Once grasped, however, you'll find that it works at any speed and any rpm. Primarily, it takes a bit of trial and error to get the mastery and feel for it, and diverse bikes may require somewhat different amounts of throttle change, but you'll know when you hit the right blend.

To understand how clutch-less shifting works, it’s helpful to have some knowledge on the insides of a motorcycle gearbox. Motorcycle gearboxes usually have a shift drum and shift forks with six dissimilar detente positions in which the shift drum can exist in.

On almost all modern bikes, those positions are 1st, Neutral, 2nd, 3rd, 4th, 5th and 6th. When shifting from say 3rd to 4th, 3rd gear is detached before 4th is engaged – in that period between those two gears, your gearbox is not in any gear. This isn’t true neutral, in effect it’s a ‘no man’s land’ and this differs from a standard manual car gearbox, where you shift through neutral between each and every gear.

To shift between gears then, the drive train must be discharged, allowing the

motorbike clutch discs pistons and other gear

decoupling and re-coupling to occur. One way to do this is to jerk the clutch lever. But the way we want to do it is without the use of the lever. We do this by quickly rolling off and then on the throttle.

The process is this:

1. Put an upward force on the gear selector.

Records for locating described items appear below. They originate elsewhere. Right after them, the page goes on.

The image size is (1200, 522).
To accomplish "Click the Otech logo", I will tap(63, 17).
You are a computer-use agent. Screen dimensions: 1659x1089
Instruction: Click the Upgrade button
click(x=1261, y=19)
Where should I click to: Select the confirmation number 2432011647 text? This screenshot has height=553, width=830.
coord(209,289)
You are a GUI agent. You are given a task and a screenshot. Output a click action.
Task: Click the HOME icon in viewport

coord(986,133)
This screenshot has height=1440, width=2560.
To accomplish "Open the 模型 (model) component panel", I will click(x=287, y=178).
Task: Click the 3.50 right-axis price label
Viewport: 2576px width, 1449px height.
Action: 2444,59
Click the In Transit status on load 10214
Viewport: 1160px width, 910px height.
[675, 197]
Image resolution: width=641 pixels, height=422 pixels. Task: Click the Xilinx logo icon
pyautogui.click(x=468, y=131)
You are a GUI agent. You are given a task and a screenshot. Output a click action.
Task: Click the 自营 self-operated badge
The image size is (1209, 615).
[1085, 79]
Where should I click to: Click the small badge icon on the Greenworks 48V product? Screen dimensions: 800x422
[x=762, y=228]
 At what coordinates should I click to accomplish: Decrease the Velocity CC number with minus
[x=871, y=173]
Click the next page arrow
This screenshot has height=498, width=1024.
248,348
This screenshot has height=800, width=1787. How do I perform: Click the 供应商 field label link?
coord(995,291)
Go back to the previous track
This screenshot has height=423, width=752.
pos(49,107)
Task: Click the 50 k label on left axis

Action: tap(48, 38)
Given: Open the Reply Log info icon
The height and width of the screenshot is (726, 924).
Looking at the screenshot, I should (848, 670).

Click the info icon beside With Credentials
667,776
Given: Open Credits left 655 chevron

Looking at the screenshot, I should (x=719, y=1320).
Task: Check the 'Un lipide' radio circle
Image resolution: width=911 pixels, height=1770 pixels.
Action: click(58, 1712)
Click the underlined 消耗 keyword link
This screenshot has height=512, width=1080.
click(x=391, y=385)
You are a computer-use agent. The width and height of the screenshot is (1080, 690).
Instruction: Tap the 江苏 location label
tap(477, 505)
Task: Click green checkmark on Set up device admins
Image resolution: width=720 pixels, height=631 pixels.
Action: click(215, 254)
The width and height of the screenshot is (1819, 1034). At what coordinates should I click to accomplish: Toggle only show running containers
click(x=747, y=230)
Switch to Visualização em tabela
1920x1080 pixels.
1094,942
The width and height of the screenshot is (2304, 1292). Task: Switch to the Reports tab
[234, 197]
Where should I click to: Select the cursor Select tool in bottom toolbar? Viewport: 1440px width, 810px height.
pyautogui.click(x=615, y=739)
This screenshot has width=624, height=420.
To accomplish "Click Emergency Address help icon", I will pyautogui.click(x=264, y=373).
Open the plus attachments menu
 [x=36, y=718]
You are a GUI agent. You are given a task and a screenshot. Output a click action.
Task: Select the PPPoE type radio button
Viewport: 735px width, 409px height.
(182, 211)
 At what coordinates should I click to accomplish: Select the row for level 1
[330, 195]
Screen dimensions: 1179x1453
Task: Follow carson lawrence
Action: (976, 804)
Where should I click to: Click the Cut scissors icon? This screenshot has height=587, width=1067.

2. Blip the throttle. You don’t need to totally roll off the throttle, but enough to see the engine spin speed dip for a portion of a second and then roll back on the throttle.

3. If done properly, your upwards pressure on the gear lever will jump on the next gear.

4. Take the pressure off the gear lever until ready to up shift again.

Clutch less up-shifting allows for faster shifts, often time smoother shifts. The main reason why often time clutch less downshifts are not good, particularly on the track, is due to engine braking.

Check the video below to learn more:

Back in the old two-stroke era, you had almost no engine braking, but with our bigger 4-strokes in the present era, whenever you let off the gas, the engine itself is working against the rear tire, decelerating you down. When you are moving at high speeds, such as on the track, are under hard braking, etc., this can cause your rear tire to get light and then lock up.

This is where you want the regulator of your clutch, slowly feathering it, so the tire does not lock up. Other than that, downshifting is as easy as up-shifting without a clutch; it's just a question of a reverse. Up-shift - cut the throttle, bang up the gear. Downshift - blip the throttle to some extent and knock it down.